Perhaps you have heard of Rafaela…she just won the women’s gold medal in Judo. Her rise is a great achievement worth appreciating, and this 2014 video spells it out beautifully.

Her story is outstanding: raised in the City of God favela (shanty town or slum), she played and fought in the streets. She was always in trouble. But at age eight, her father took her to a local judo academy, and her coach saw her talent and cultivated it. He said she was used to seeing crime, drug dealers, dead bodies. She knew that the struggle in the dojo (training gym) was nothing compared to that.

She became so good that she competed in the 2012 Olympics in London. But she was disqualified there for using a leg move that had recently been declared illegal. She almost considered quitting judo after that…and the racist words hurled at her. But her judo friends and coaches supported her and encouraged her to stay with it…then she became the world champion in 2013 and the Olympic champion in 2016.

Lots of young people want to follow her and be like her. Silva tells them to be themselves and follow their own dream. Good advice.

Another great part of this story involves the gym she went to that was founded in 2003 by Flavio Canto, who won a bronze medal in men’s judo at the 2004 Olympics. He was a Brazilian who had grown up partly in England and the US and saw the extremes of rich and poor in Rio and wanted to do something about it. So he offered free judo classes to kids from the favelas. He saw that the discipline and achievements in the dojo led to improved performance, values and attitudes in all the rest of the kids’ lives. In school and at home, judo’s teachings of bravery, determination and humility were transforming the kids. They were improving and bettering themselves. Canto’s dojos are in five different favelas catering to around 1000 students.

“In life we always seek for an activity that makes you complete. Until then my life was all about judo and the Olympic dream. When the Instituto Reação came into my life I found a new way, which made me feel accomplished. This social project prepared me to leave the competition behind. In my last years as an athlete I no longer felt so motivating to have results and winning medals. I knew within me was born a desire to do more important and relevant things,” said Flávio.

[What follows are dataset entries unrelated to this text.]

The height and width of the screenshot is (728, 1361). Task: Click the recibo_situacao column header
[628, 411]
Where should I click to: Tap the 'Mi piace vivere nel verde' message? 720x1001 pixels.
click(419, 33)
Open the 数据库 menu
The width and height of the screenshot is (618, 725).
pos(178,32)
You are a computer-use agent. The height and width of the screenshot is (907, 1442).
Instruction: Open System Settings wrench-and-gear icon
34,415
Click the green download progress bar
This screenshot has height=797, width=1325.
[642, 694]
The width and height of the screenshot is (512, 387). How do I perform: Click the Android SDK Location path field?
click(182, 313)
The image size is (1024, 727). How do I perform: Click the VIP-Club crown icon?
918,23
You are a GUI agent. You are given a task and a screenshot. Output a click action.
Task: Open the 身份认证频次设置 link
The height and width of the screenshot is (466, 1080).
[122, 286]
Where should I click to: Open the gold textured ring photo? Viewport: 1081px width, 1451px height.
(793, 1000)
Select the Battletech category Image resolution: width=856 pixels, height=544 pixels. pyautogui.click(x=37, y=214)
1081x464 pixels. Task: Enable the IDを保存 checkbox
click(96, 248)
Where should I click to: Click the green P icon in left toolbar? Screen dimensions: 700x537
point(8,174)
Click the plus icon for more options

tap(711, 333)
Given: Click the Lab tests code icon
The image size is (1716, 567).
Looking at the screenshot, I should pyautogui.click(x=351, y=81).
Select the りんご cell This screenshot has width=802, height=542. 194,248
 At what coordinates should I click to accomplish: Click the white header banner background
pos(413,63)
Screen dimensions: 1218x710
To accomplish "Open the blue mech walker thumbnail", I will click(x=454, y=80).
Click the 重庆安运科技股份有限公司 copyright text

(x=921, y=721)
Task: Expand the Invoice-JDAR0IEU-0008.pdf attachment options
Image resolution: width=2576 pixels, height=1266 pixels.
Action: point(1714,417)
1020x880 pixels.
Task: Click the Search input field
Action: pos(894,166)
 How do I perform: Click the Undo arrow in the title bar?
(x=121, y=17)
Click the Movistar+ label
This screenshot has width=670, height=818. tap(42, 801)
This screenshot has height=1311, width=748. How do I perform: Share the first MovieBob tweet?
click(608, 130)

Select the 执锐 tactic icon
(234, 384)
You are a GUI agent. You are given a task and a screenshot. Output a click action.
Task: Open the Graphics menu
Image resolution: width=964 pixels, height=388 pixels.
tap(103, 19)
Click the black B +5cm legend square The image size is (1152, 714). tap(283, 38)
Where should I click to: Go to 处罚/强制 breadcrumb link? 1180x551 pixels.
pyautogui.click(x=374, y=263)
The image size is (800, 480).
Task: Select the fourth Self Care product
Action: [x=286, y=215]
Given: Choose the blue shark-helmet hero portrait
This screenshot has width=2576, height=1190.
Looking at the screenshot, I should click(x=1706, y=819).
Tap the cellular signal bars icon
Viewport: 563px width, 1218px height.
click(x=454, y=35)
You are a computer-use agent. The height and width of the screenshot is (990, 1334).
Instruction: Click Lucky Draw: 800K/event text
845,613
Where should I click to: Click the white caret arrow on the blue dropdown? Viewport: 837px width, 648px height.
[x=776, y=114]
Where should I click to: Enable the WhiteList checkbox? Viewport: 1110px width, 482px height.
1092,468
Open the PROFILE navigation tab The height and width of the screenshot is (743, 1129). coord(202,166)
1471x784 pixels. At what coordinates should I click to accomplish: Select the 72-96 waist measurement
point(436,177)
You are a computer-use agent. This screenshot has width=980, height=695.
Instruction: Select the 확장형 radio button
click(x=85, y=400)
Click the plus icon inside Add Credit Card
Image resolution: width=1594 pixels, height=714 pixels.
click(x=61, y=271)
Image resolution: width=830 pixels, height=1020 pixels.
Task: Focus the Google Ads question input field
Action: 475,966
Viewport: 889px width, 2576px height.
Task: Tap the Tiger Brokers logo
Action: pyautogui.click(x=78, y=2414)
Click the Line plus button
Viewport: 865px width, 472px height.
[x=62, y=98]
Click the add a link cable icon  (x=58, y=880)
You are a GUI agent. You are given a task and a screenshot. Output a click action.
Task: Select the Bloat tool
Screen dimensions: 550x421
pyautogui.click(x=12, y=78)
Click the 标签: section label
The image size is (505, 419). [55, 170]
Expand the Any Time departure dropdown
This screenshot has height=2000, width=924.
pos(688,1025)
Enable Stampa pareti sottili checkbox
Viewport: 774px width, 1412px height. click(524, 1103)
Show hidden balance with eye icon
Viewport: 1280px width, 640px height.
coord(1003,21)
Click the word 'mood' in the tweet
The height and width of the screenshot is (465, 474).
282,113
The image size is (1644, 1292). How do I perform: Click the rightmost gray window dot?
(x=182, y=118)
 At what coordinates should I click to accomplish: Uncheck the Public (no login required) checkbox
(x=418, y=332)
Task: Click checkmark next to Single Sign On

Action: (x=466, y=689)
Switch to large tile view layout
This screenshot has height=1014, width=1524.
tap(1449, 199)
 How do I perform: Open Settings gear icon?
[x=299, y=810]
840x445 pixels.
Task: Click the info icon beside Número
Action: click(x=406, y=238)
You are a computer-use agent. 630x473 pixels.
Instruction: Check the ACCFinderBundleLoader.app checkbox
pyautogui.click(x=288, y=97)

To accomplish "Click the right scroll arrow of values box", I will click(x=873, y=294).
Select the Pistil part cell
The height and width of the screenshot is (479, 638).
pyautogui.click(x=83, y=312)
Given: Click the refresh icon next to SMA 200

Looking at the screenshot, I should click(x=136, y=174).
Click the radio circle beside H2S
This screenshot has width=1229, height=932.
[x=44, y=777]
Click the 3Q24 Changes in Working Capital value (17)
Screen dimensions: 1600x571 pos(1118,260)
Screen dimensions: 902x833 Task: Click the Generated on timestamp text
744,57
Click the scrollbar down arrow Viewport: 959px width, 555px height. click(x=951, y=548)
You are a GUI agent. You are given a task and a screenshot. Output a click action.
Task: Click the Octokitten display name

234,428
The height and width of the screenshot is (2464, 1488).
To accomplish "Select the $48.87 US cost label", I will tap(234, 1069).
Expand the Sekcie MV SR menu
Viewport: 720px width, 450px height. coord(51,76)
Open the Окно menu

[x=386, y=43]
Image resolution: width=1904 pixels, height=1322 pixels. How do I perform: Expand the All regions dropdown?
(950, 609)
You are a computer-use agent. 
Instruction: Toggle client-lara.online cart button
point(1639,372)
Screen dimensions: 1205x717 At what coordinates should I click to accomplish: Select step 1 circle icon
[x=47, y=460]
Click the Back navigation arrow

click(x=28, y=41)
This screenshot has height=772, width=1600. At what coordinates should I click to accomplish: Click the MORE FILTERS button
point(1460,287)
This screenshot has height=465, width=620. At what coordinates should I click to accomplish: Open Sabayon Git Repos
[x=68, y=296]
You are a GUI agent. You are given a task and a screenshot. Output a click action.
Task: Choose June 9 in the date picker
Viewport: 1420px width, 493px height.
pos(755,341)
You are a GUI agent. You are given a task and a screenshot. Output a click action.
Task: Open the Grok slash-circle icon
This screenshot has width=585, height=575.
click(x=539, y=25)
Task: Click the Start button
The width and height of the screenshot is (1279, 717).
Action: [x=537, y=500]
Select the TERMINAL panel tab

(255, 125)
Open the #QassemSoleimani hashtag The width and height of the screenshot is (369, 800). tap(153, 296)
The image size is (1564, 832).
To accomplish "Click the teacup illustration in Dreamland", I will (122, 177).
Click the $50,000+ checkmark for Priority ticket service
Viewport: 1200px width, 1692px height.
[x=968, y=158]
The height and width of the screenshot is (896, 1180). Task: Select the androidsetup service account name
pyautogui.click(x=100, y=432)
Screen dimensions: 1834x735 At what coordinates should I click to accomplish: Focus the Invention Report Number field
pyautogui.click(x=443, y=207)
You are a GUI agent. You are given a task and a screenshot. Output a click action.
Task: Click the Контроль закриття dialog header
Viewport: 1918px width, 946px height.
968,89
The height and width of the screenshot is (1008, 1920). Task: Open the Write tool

“When this project started I began to live the reality of the slums and that shocked me a lot. I realized that there were generations getting lost to violence, in the drug dealing war. It was common to see young boys of all ages carrying weapons very close to our academy here in Rocinha. I still wasn’t sure if my intention of bringing sport and education (literacy) closer to these kids could work,” he explains.

There is no doubt about it now. He certainly has made a difference way beyond discovering and training an Olympics gold medalist.